It will be observed that in one case the square is laid across the edge with 12" on the tongue and 12" on the blade, [Fig. 74-a]. This, as might be supposed, is for finding the cheek or side cut for jack, hip, or valley where the junction angle is 45. In the case of the octagonal hip, valley, or jack 5" must be taken upon the blade, since that is the tangent value of 22½°, 12" as base being taken on the tongue, [Fig. 74-b]. This tangent value will vary, then, according to the change in the junction angle.

Fig. 75-a.

Fig. 75-b.

Securing Value of A-B of [Fig. 74], Various Angles]

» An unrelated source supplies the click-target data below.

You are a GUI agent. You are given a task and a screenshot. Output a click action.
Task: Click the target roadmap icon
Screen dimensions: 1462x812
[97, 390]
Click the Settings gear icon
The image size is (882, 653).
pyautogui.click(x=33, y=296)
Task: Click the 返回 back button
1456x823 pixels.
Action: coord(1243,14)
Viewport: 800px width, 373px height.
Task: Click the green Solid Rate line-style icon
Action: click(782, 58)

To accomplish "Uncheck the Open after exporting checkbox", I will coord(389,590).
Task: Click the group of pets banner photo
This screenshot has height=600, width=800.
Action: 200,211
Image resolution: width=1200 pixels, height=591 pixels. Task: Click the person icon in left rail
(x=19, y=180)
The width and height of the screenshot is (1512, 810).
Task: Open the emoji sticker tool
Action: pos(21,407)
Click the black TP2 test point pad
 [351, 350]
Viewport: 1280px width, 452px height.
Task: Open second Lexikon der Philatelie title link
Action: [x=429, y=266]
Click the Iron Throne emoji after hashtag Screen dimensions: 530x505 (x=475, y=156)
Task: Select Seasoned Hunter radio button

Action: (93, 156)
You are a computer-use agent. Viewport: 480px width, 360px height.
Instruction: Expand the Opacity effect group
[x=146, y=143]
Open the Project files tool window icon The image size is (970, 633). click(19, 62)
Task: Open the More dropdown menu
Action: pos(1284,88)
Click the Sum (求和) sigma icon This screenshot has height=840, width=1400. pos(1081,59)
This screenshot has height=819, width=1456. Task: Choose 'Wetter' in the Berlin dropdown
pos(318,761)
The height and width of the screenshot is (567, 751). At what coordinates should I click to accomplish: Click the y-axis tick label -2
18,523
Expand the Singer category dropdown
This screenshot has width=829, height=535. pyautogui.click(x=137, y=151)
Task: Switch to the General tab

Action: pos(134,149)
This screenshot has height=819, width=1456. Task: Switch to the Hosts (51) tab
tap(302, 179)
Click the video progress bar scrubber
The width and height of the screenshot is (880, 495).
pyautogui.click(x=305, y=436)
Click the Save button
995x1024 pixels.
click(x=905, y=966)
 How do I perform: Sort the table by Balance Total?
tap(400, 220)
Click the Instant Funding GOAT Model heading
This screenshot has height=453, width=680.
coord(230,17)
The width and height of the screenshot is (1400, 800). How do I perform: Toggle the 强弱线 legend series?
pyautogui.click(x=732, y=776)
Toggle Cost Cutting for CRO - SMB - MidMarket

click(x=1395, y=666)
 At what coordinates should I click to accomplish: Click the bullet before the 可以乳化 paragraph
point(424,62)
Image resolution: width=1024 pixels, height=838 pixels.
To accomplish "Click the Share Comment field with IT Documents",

The reason for using the tangent and run for this work is indicated by the position of the square on the plan of the roof, [Fig. 75.] These figures are for use only when the timbers lie in the plane of the plate, or any parallel plane. When rafters take on pitch or rise, however, the upward projection of the plan of the miter cut, [Fig. 74], will determine the side cut as just described.

36. Rafter Lengths of Octagonal and other Polygonal Hips and Valleys.—First Method: Knowing the run of a hip or valley for the polygon under consideration (17" for the square, 13" for the octagon, etc.), by assuming the respective rises for the various pitches and solving c′² = a′² + b²', [Fig. 76], data pertaining to hip or valley unit rafter lengths, such as that for the octagon in [Fig. 73], is obtained.

To determine a rafter length, having available such a table, multiply the hip or valley length per foot of run of common rafter as given in the table by the run of the common rafter of that roof. Reduce to feet. Such lengths will be laid off by measurement from the side or cheek cut, which will have been laid off, down the top edge of the rafter.